Chez Plasmodium falciparum, comme chez les autres apicomplexes, un seul isoforme de PP1c est exprimé
(Yang and Arrizabalaga 2017). PfPP1c est localisée dans le noyau et le cytoplasme du parasite, et est également exportée aux sillons de Maurer (Daher et al. 2006; Blisnick et al. 2006). Une étude basée sur l’utilisation d’inhibiteurs de phosphatase, comme la calyculine A, qui inhibe spécifiquement PP1c, ou l’acide okadaïque qui cible préférentiellement PP2A, a montré qu’elle est la phosphatase majeure du parasite (Bhattacharyya et al. 2002). Diverses approches destinées à statuer sur l’essentialité de cette enzyme ont ensuite été entreprises. La première était basée sur l’utilisation de l’ARN interférence. Les parasites transfectés dans le cadre de cette étude n’ayant pas survécu, les auteurs ont conclu à l’essentialité de PfPP1c pour le cycle intra-érythrocytaire du parasite (R. Kumar et al. 2002). Cependant, ces résultats sont à relativiser car, comme évoqué plus haut, Plasmodium ne dispose pas du dispositif enzymatique nécessaire pour permettre au système d’ARN interférence de fonctionner (Baum et al. 2009). La mortalité observée par Kumar et al pourrait peut-être s’expliquer par une toxicité intrinsèque de l’ARN utilisé. Les essais d’interruption de PfPP1c effectués chez les stades sanguins dans les années qui ont suivi ont tous été infructueux, montrant ainsi la vraisemblable essentialité de cette enzyme à cette phase du cycle de vie de Plasmodium (Guttery et al. 2014; M. Zhang et al. 2016). Ces informations ont été confirmées plus récemment en utilisant un système d’insertion de transposons PiggyBac chez P. falciparum (M. Zhang et al. 2018). En parallèle, une étude, basée cette fois sur l’utilisation d’un système de KO conditionnel où le gène d’intérêt est remplacé par une cassette de résistance au stade sporozoïte, a été effectuée chez P.
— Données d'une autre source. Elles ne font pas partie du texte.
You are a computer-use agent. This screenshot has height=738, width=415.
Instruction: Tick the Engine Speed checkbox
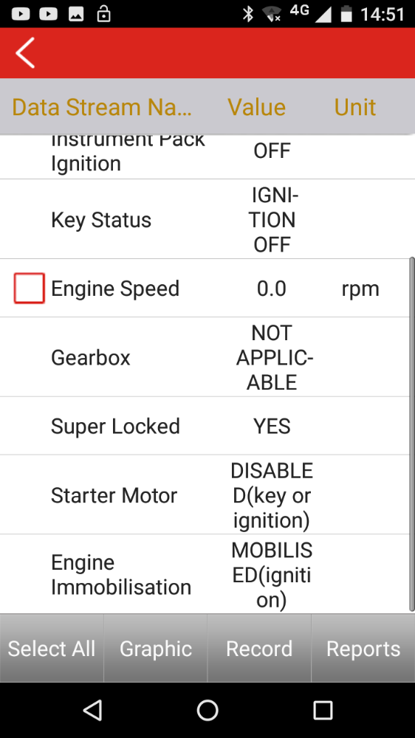pos(30,288)
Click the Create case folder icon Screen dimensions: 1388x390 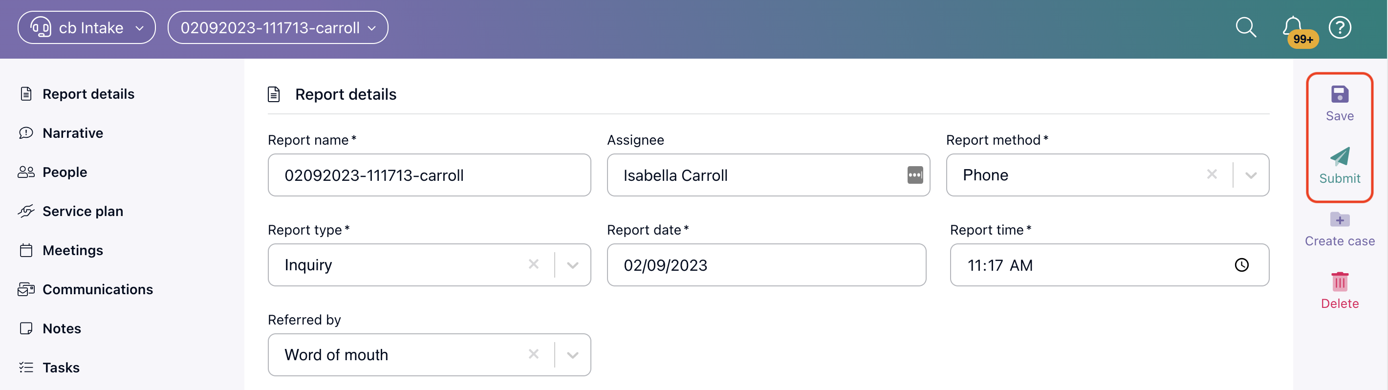(x=1340, y=219)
berghei (M. Zhang et al. 2016). Lorsque l’expression de PbPP1c a ainsi été abolie, les parasites n’ont présenté aucun défaut de développement ni au stade sporozoïte, ni aux stades hépatiques. Néanmoins, par la suite, les parasites KO pour PbPP1c n’ont pas pu établir d’infection des érythrocytes, confirmant ainsi l’essentialité de PbPP1c pour le développement intra-érythrocytaire des parasites. La fonction de la PP1c
de Plasmodium lors de l’émergence puis de l’activation des gamétocytes, ainsi que lors de la fécondation des gamètes et du développement des ookinètes, n’est donc pas connue à ce jour.
Au sein de l’équipe 2 du CIIL, plusieurs sous-unités régulatrices de PfPP1c conservées, et identifiées par génomique comparative, ont été caractérisées : Leucine-Rich Repeat 1 (LRR1, (Daher et al. 2006)), Inhibiteur 2 (I2, (Fréville et al. 2013, 2014)), Inhibiteur 3 (I3, (Fréville et al. 2012)), eukaryotic Initiation factor 2β (eIf2β, (Tellier et al. 2016)). Différentes approches de criblage d’interactions protéine-protéine ont ensuite permis d’identifier des partenaires de PfPP1c spécifiques de Plasmodium (Hollin et al. 2016). Nous y reviendrons plus tard dans la partie Cadre & Objectifs de ce manuscrit.
La capacité des motifs d’interaction, notamment RVxF qui est présent chez 70% des sous-unités régulatrices de PP1c (Rebelo et al. 2015), à interagir fortement et très localement avec un sillon de PP1c a mené à des approches d’inhibition des interactions permettant la formation d’holoenzymes PP1 basées sur l’utilisation de molécules ou de peptides mimant des motifs d’interaction comme RVxF (Guergnon et al. 2006; Godet et al. 2010; Chatterjee et al. 2012; Ammosova et al. 2012; Brautigan 2013). Ces approches se sont avérées particulièrement efficaces dans l’inhibition du développement de Plasmodium falciparum in vitro
(Pierrot et al. 2012; Fréville et al. 2014; Pierrot et al. 2018). Elles s’ajoutent aux études de l’essentialité de PP1c effectuées chez Plasmodium, notamment en démontrant l’importance des interactions protéine-protéine à l’origine de la création des holoenzymes PP1 pour la (sur)vie du parasite.